Japanese teas are steeped (heh) in tradition. In Japan, the tea ceremony or “the Way of Tea” is a highly ritualized and spiritual act that may take many hours and revolves around the preparation and presentation of a green tea called matcha.
I discovered that most teas used in the US for iced tea seem to come from Argentina. The drink may or may not be sweetened. However, in Argentina, one doesn’t find that much iced tea.
Tea, or camellia sinensis, is a hardy evergreen plant that grows mostly in tropical and sub-tropical climates. However, it has been grown as far north as Seattle. It will become a tree if left untended. Only the top 2 inches of the leaves and buds of the plant are harvested. During the growing season the leaves and buds form every 7 days. The tea’s type (grade) is only determined by the processing method used after it is harvested.
After they are picked, the leaves will soon wilt and turn dark. Although it is called fermentation, it isn’t the same thing as wine. How controlled the wilt and oxidation happens determines what kind of tea you get (also the price). Here is a partial list in order of which is most prized:
- White tea: Unwilted and unoxidized
- Green tea: Wilted but unoxidized
- Oolong: Wilted, partially oxidized
- Black tea: Wilted and fully oxidized.
True tea aficionados drink their tea by pouring hot water over the leaves, allowing the water to steep with the leaves for 1-3 minutes depending on the kind of tea, then removing the leaves.
Traditionally, this is done 2-3 times with the first water thrown out. The higher the quality the leaves the shorter the amount of steep time and the lower the temperature of the water. Tea bags only became popular during WWII when tea was rationed in England.
So… now I know about the history of tea. But how am I supposed to decide which one to drink? Also, what about the blends? There are a lot. Here is a rundown of some of the favorites:
- Irish Breakfast tea: Full bodied blend of several black teas. Somewhat malty.
- Usually Indian teas. Called “tea” in Ireland and drunk throughout the day.
- Darjeeling tea: From the region of India called Darjeeling. Light colored and Floral
- Earl Grey tea: Black tea blended with oil of bergamot.
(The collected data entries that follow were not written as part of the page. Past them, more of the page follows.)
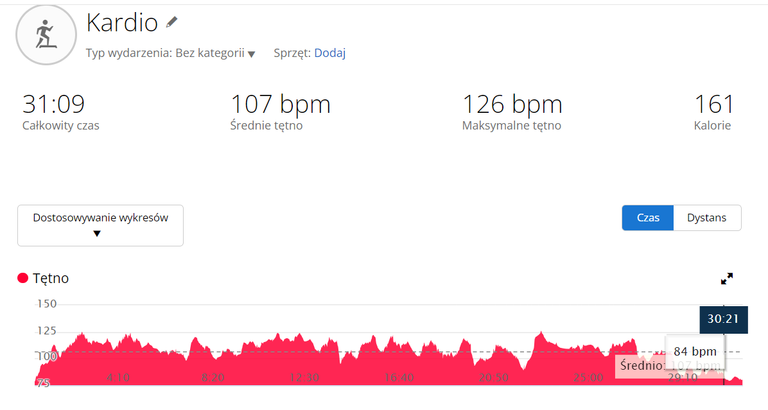Click the 161 Kalorie value
The image size is (768, 410).
pos(714,104)
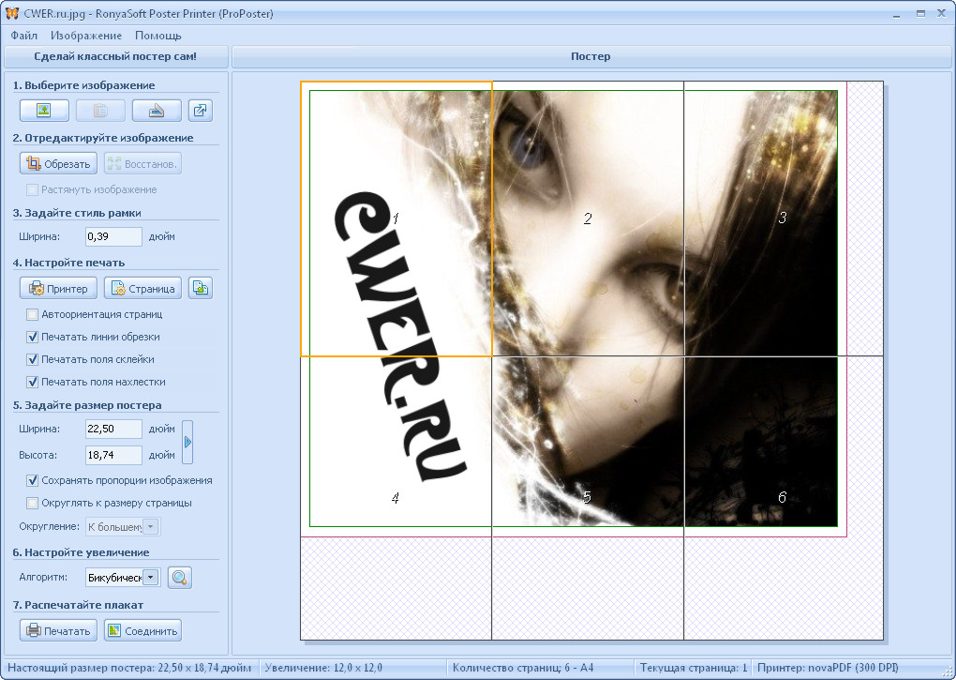The image size is (956, 680).
Task: Click the open external image icon button
Action: click(x=200, y=111)
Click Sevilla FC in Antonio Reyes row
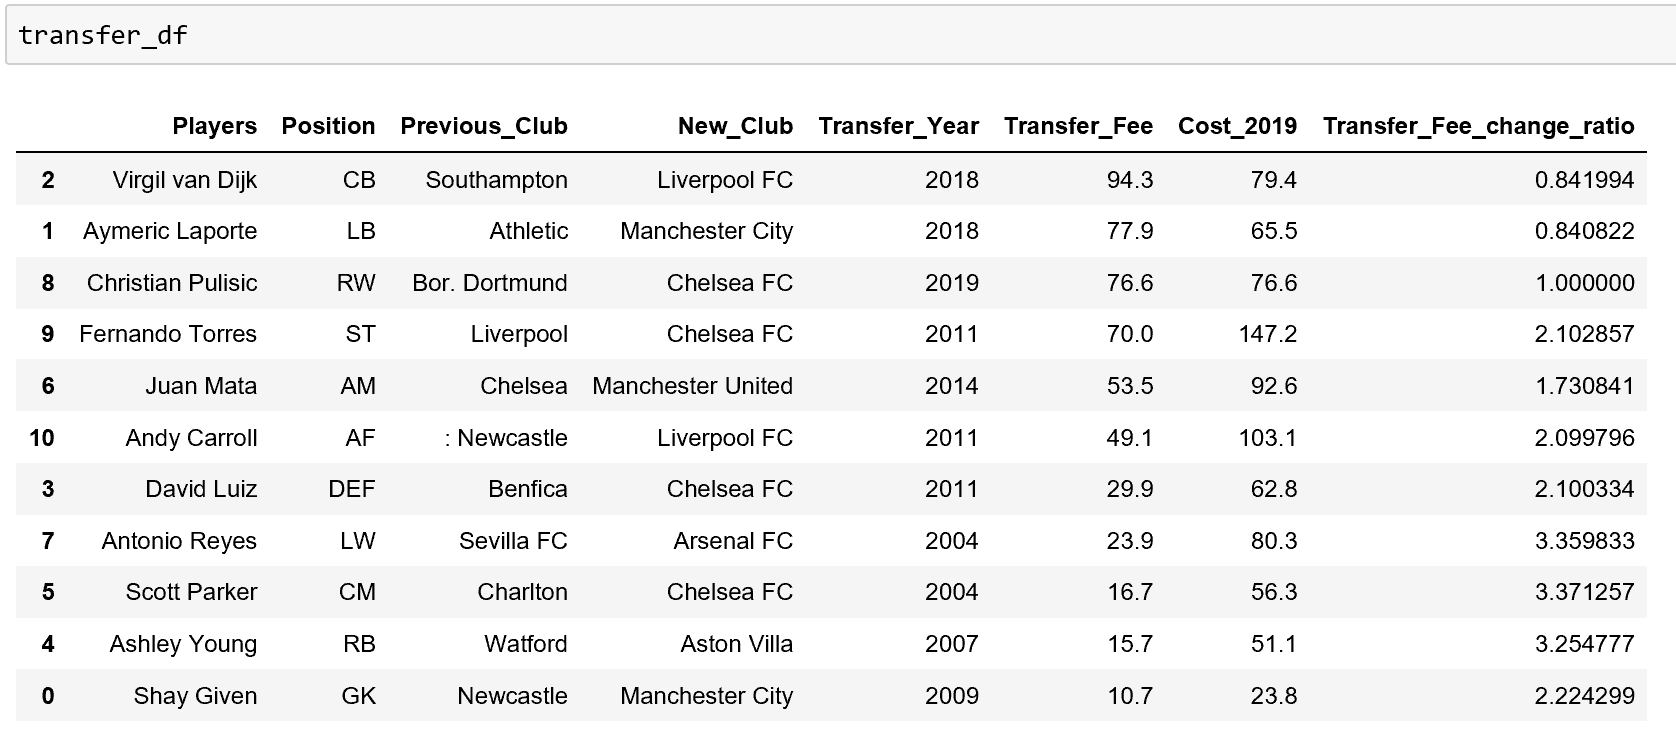This screenshot has height=752, width=1676. pos(513,541)
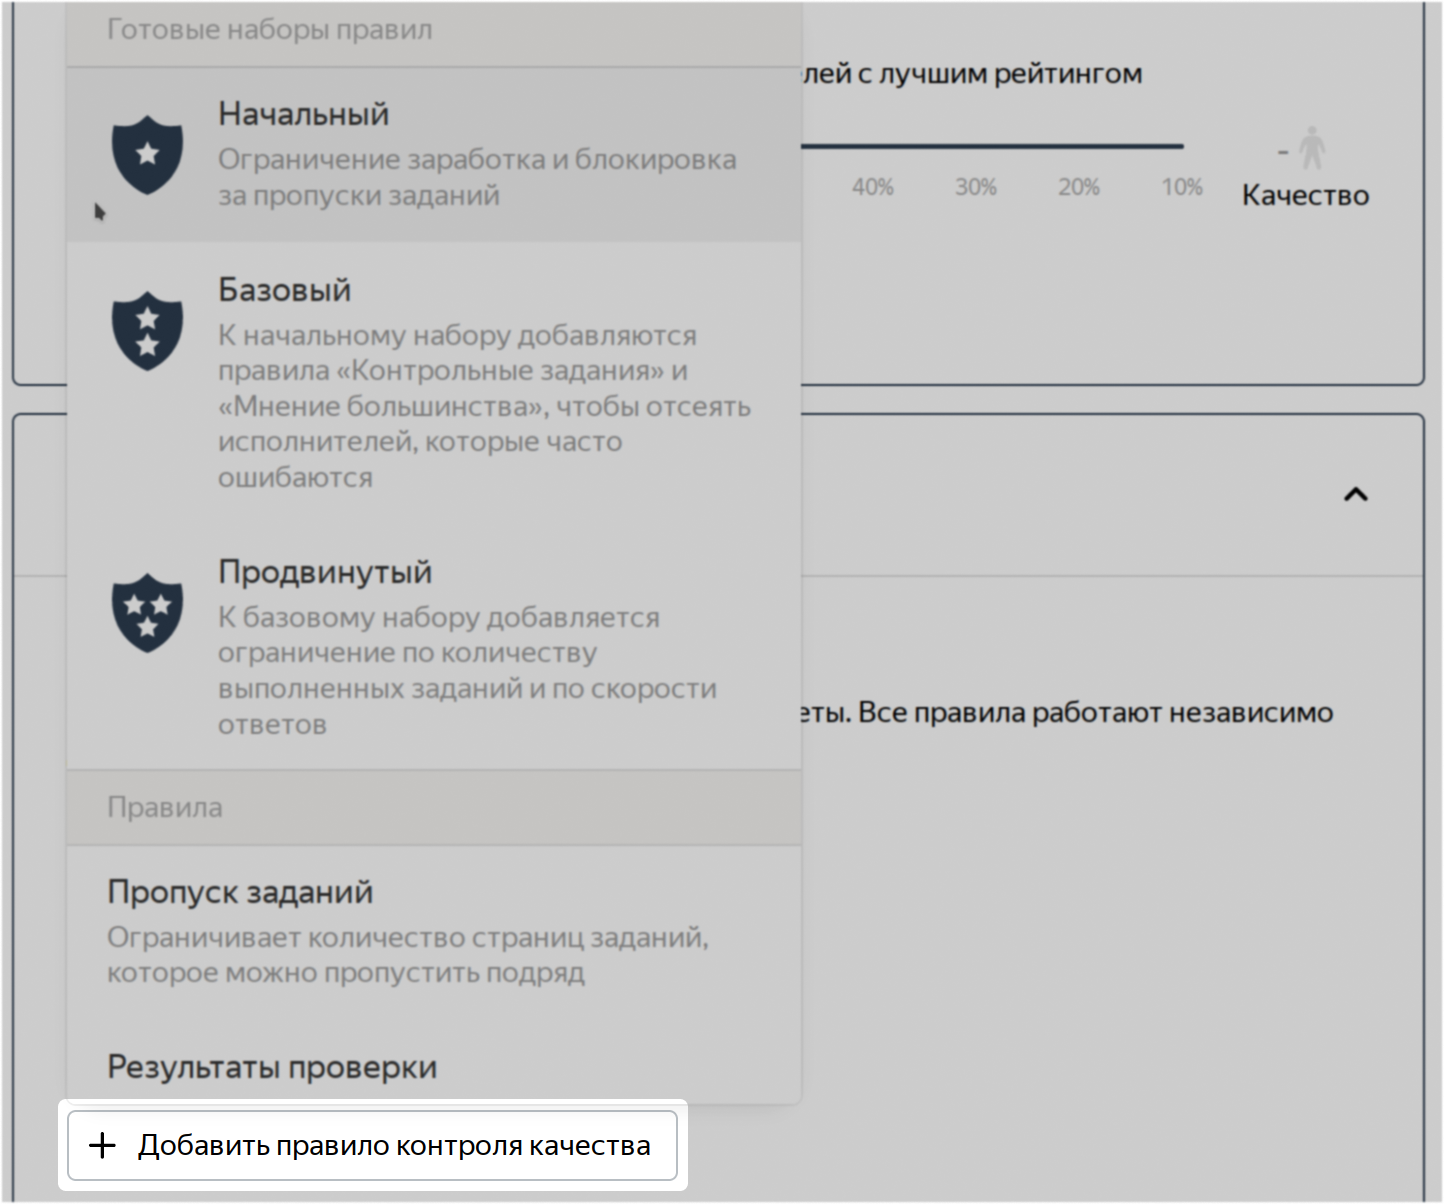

- Gunpowder tea: Oolong tea that has been rolled into small pellets that look like gunpowder for a cannon. Often used in the Moroccan tea ritual where mint and sugar is added. To be proper socially, one must drink at least two cups.
- Lotus tea: A specialty tea of Vietnam. Considered of the highest quality, sometimes, lotus petals are mixed in. Used for ceremonial occasions.
- Jasmine tea: Green tea of a lesser grade than Lotus, priced so that it can be drunk daily.
- Lapsing: A smoky, strong, black tea tea. Originally from the Wuyi region of China.
- Thai tea: Cha-yen, often a strong black tea (or red tea as it is called in east Asia) to which orange blossom water or other spices have been added. The tea is then sweetened with sugar and condensed milk.
- Chai: Generic Hindi word for tea. Often black tea that has been spiced. Traditionally, cardamom, ginger, star anise, peppercorn and cloves are used. In Oregon, vanilla or chocolate is often used.
- Orange pekoe: Medium grade black tea, usually consisting of whole leaves. The legend is that it got its name “Orange” as a publicity stunt to get a warrant from the Dutch “House of Orange”, which would then give it a better price. There is nothing orange in it.
- Peppermint tea: Often a mixture of tea and peppermint. Sometimes called doublemint.
- Rooibos: Red bush tea. From Africa, often drunk with milk and sugar. Considered sweet and slightly nutty.
- Turkish tea: Called cay, it is a black tea blend. Traditionally only sugar is added.

There are many, many more varieties. Suffice it to say, the blends tend to be black or red teas with other spices added.
Lael Hazan, of the noted Italian culinary Hazan family, currently teaches food history at their cooking school in Verona Italy, has a bi-monthly radio show on WSLR, 96.5 fm FOCUS ON FABULOUS FOOD, and teaches for ACEC. For more information check out her family website.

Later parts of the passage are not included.